GENTE E COISAS DA CIDADE

Drama chuvoso

Lydia Federici

Pescador ele foi. Compreendemos, portanto, com facilidade, que ele seja o padroeiro dos homens do mar. Que o tenham como chaveiro das portas do céu, é outra de suas funções. Plenamente justificada. Que também aceitamos.

Mas de onde saiu a ideia, espalhada entre o povo, de que o bondoso São Pedro seja o santo que manda a chuva? Isso ninguém sabe. Ninguém explica. O máximo que qualquer amigo, ouvindo-nos as queixas, pode dizer, é:

"Entenda-se com São Pedro".

Mas por que justamente com ele? Ué! Porque esse negócio de chuva é com ele. É porque é. Sempre foi. Assunto liquidado. E louco é quem se mete a querer mudar as coisas do céu. Pelo menos do céu imaginado pela nossa pobre mente humana.

Encontrei uma louca, entretanto. Que se rebelou, mansamente, contra a ideia de um homem, embora santo, abrir ou segurar fechadas as torneiras do céu. A história toda começou justamente por causa dessa chuva que dia sim, dia não, nos ensopa os ossos. Ela, com a família, mora em apartamento. Apartamento com sala e dois quartos. Cozinha, banheiro e área de serviço. Dos médios, logicamente.

Só que não é como, de falar assim, parece ser. Porque a superfície coberta por tudo isso é das menores. Tudo reduzido ao mínimo permitido pelo código de obras. Na verdade, é um tico de apartamento. Usado por uma família que, de pequena, não tem nada. Pai, mãe e quatro guris. Desses de boa raça. Que, do banheiro onde acabaram de ser esfregados a bucha, não conseguem chegar até o quarto sem estar precisando de outro banho. E de toda a roupa novamente trocada.

Imaginem, portanto, o que há de roupa, ali, por lavar e secar. Como o orçamento ainda não deu para comprar uma máquina de lavar, são as duas mãos maternas que esfregam, enxáguam e torcem, duas, três vezes por dia, todos os quilos de roupa que se vão acumulando no canto do banheiro. Ora! Lavar é o de menos. Enxugar é que são elas. Com chuva, o ar fica úmido. E a roupa, embandeirando o teto da área, enfeita também, em varais improvisados, a cozinha, o banheiro, até o living.

"Está vendo só? Não é de enlouquecer este tempo?" perguntou, enxugando as mãos no avental de plástico. Como se plástico, é boa, servisse de toalha.

"Fale com São Pedro, menina. Explique a situação".

Colocou as duas mãos na cintura. Empurrou para um lado um macacão cujas pernas azuis lhe batiam no alto da cabeça. Tornou a acavalar as mãos na cintura. Seus olhos chispavam. Seus lábios não sorriam.

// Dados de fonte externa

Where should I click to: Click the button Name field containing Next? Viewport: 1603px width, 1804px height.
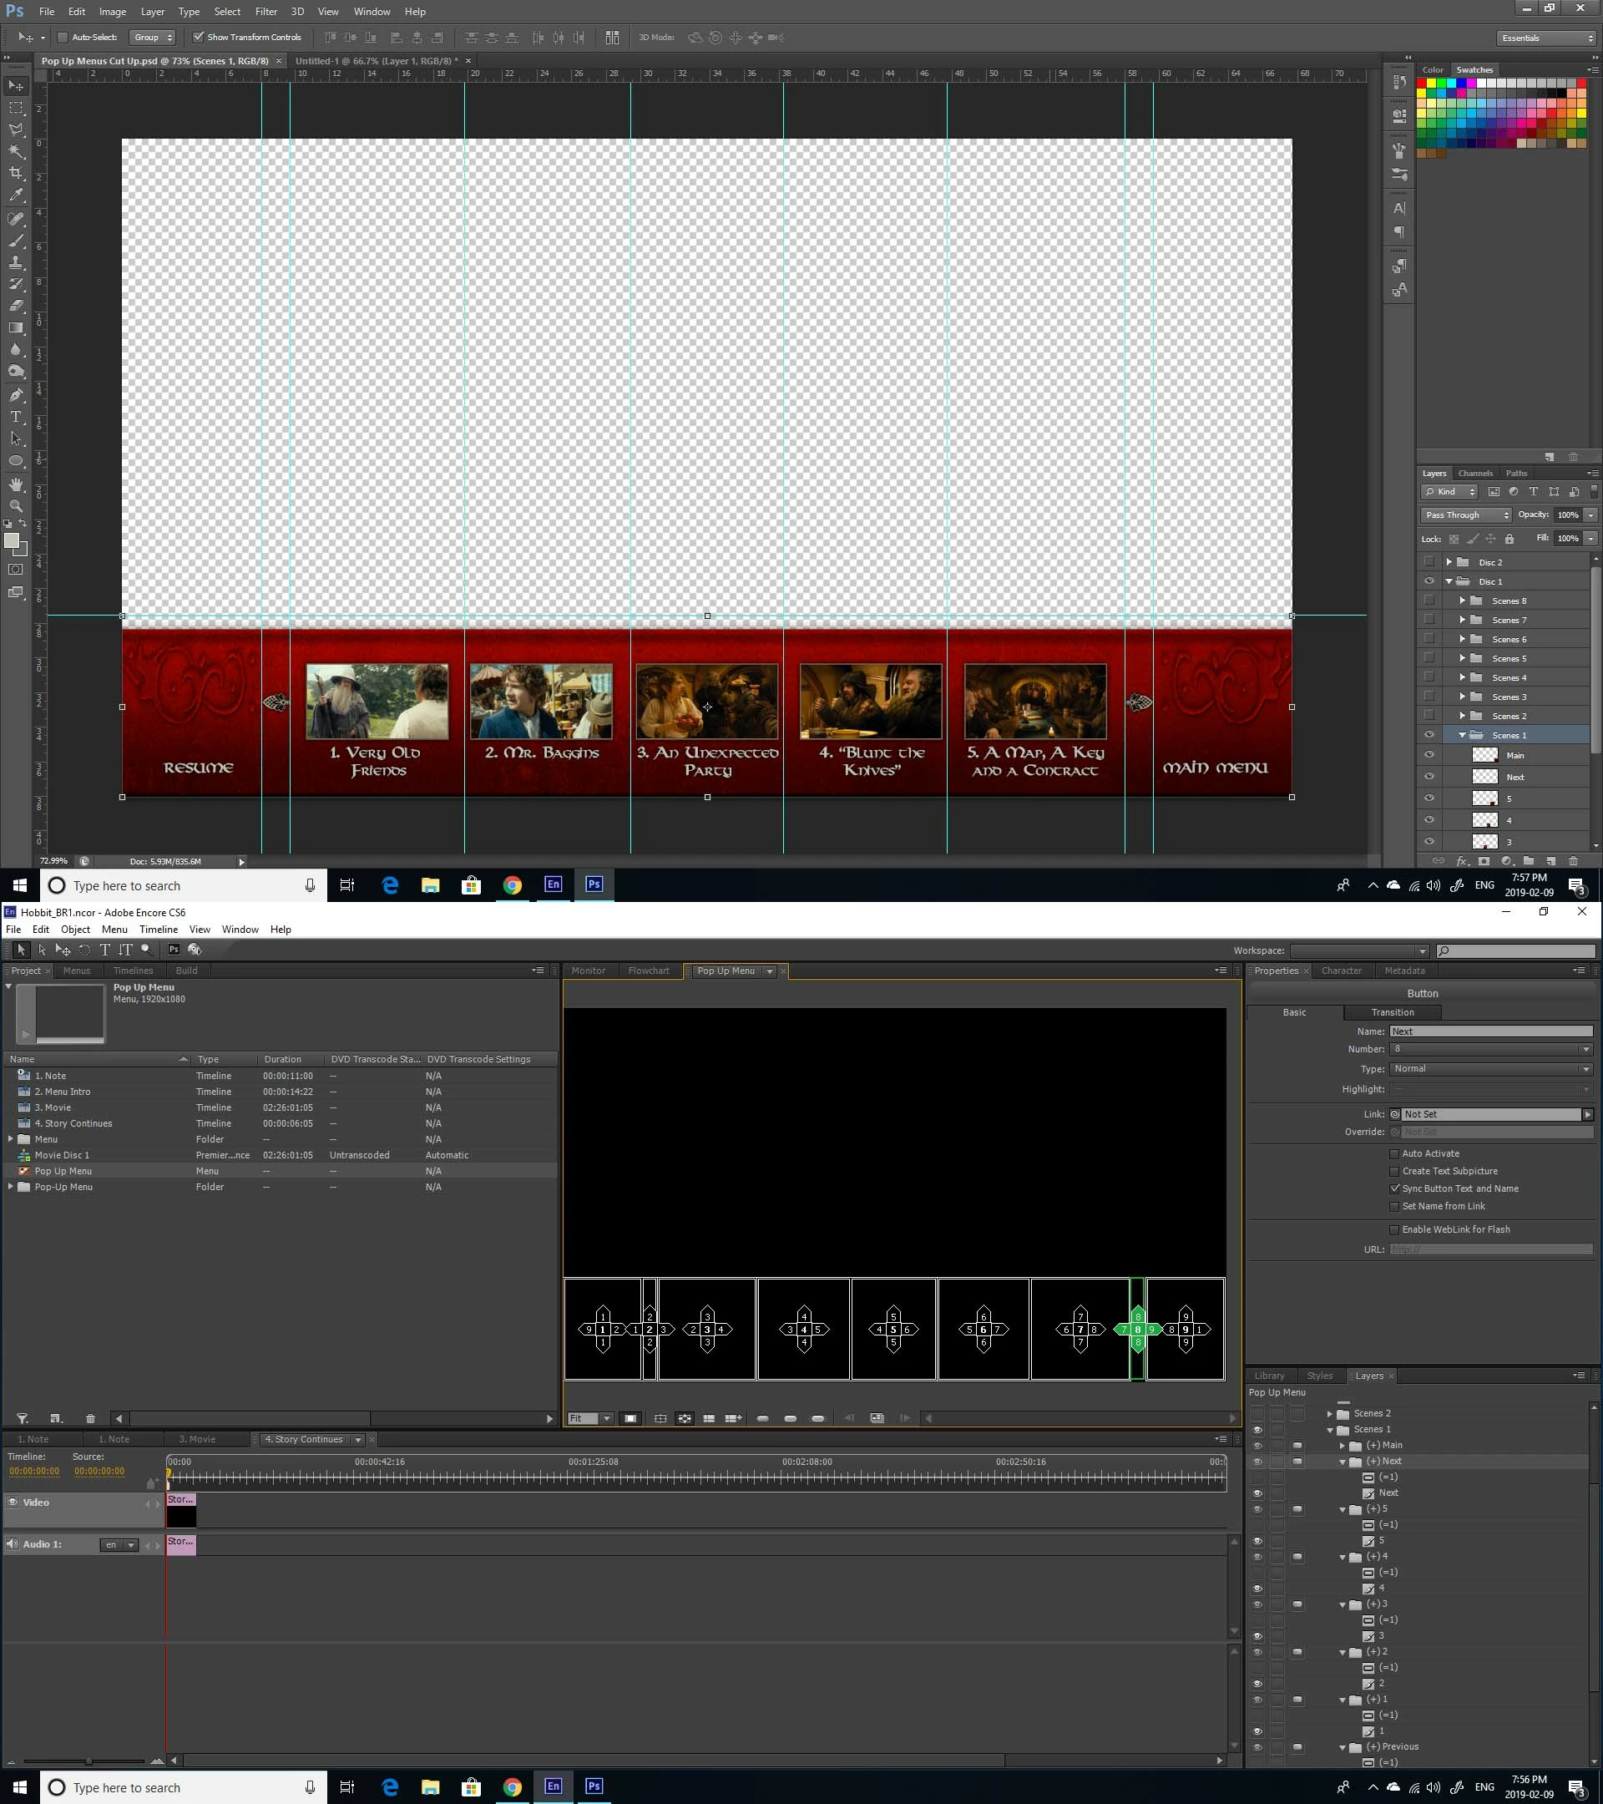(x=1490, y=1031)
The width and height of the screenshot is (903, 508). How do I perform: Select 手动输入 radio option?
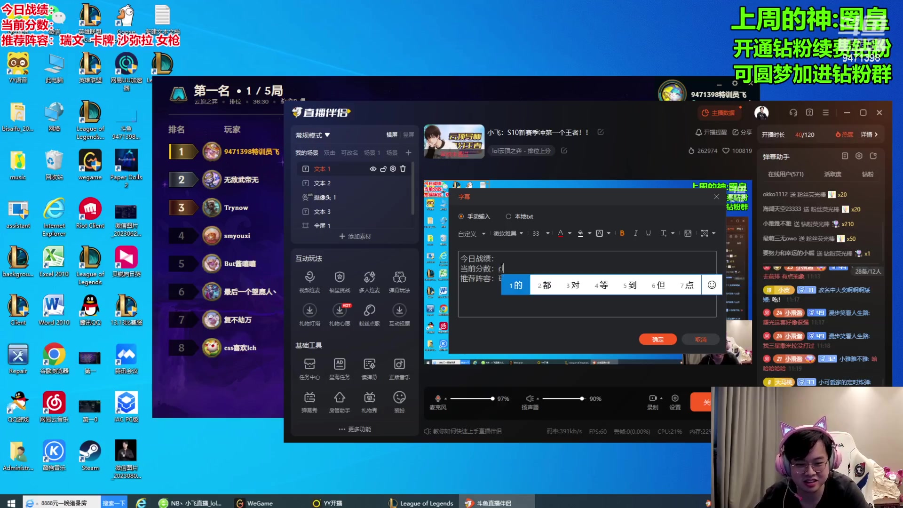[x=461, y=216]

"Falar com São Pedro? E que entende ele, se me faz o favor, de lavagem de roupa? De secagem de roupa? Como pode ele compreender este drama todo?" Abarcou, de um gesto, o teto de todo o apartamento. "Quem devia cuidar da chuva era uma mulher. Uma santa. Que tivesse sido lavadeira. Aí, sim, esse negócio funcionaria a contento!"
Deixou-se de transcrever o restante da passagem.